As redes 5G dedicadas permitem que os fabricantes apliquem IA ao controle de qualidade dos produtos, para permitir que os robôs industriais se comuniquem diretamente entre si no chão de fábrica e realizem manutenção preventiva em equipamentos de capital.

Eles permitem que os médicos realizem diagnósticos em pacientes em ambulâncias a caminho do hospital e possibilitam cirurgias robóticas em conexões 5G.

A baixa latência (tempo de resposta) do 5G, bem como a capacidade de exibir grandes quantidades de dados em alta definição em tempo real, tornam a cirurgia remota prática. A primeira operação bem-sucedida em um animal ocorreu em fevereiro de 2019 no centro de pesquisa da China Unicom. Em fevereiro de 2023, um cirurgião chinês realizou uma cirurgia da vesícula biliar em um paciente a 4.700 quilômetros de distância.

A virada econômica da China para o Sul Global é provavelmente o evento econômico que definiu o ritmo do início do século XXI. O Sudeste Asiático e o subcontinente indiano (excluindo o Paquistão) apresentam as maiores taxas de crescimento do mundo.
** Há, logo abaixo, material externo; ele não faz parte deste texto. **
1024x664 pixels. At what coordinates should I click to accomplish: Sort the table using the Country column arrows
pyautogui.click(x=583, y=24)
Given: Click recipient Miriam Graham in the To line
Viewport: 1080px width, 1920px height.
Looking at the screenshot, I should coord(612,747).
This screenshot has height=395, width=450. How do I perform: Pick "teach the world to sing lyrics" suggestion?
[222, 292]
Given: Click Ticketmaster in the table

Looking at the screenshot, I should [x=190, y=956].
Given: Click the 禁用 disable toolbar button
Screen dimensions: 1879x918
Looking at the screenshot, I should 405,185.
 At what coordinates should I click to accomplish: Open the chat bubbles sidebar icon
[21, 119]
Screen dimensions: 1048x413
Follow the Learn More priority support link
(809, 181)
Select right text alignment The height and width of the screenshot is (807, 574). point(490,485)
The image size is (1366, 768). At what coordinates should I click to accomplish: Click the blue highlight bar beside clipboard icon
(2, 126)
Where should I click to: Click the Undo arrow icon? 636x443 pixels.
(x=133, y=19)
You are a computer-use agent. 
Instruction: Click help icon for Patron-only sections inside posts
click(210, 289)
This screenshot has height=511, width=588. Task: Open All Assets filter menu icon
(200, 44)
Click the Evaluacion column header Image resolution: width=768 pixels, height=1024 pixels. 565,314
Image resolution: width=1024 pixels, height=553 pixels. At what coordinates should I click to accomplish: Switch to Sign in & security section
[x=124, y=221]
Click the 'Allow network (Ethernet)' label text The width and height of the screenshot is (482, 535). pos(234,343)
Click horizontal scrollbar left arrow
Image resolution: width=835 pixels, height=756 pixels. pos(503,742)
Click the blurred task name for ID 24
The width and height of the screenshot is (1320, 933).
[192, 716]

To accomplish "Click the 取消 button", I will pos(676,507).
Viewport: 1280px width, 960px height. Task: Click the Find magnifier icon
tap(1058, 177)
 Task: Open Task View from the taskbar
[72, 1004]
Não é controverso que a infraestrutura digital seja o principal impulsionador do crescimento econômico. Essa é a visão oficial do Fundo Monetário Internacional (“Asia’s Productivity Needs a Boost That Digitalization Can Provide”, FMI Blog, 9 de janeiro de 2023). O aumento das exportações da China para o Sul Global e para a Ásia em desenvolvimento em particular é liderado pela infraestrutura digital, da qual a China é o principal fornecedor mundial.

Estamos à beira de uma grande nova onda de globalização liderada pela China e não pelo Ocidente, que atrairá bilhões de novos participantes para a economia global.

Embora as exportações gerais da China tenham caído 9% em dezembro de 2023 em relação ao mês anterior, as exportações para os países da ASEAN aumentaram 20% em relação ao ano anterior. Os números contam uma história notável (consulte “Digital Infrastructure Propels New S.E. Asian Tigers”, Asia Times, 5 de fevereiro de 2023).

Esta é a Quarta Revolução Industrial em tempo real. A tecnologia 5G combinada com Big Data e AI permite que os robôs se comuniquem no chão de fábrica, ou a Internet das Coisas para rastrear e transportar pacotes de portos para armazéns para frete para entrega aos clientes finais ou minas para operar sem um único trabalhador subterrâneo.

Mas a mesma tecnologia também permite que um agricultor de pimenta em Bangladesh use uma câmera de alta velocidade para digitalizar pimentas secas em uma esteira transportadora e usar um programa de IA para escolher as partes ruins. Ele torna possível para um banco no Quênia fazer microcréditos sólidos para pequenos comerciantes em aldeias usando a geolocalização para verificar suas atividades. Ele permite que uma operadora de telefonia móvel tailandesa ofereça software básico para pequenas empresas em um cartão SIM.

Todos esses são pequenos incrementos de produtividade para pessoas muito pobres, mas, como um todo, representam a maior transformação econômica em curso no mundo de hoje. Na maior parte do Sul Global, a maioria das pessoas trabalha fora da economia formal; eles não pagam impostos e não recebem muito em termos de serviços governamentais. Eles não têm acesso ao capital ou aos mercados globais, e sua produtividade continua abismal.

O maior impacto da conectividade digital no Sul Global será abrir os mercados de capitais mundiais para vários bilhões de pessoas que terão a oportunidade de vender em um mercado global por meio de conexões instantâneas.

O impacto é comparável aos navios à vela de longa distância no século 16 ou às ferrovias no século 19, exceto que está acontecendo muito mais rápido e em uma escala muito maior.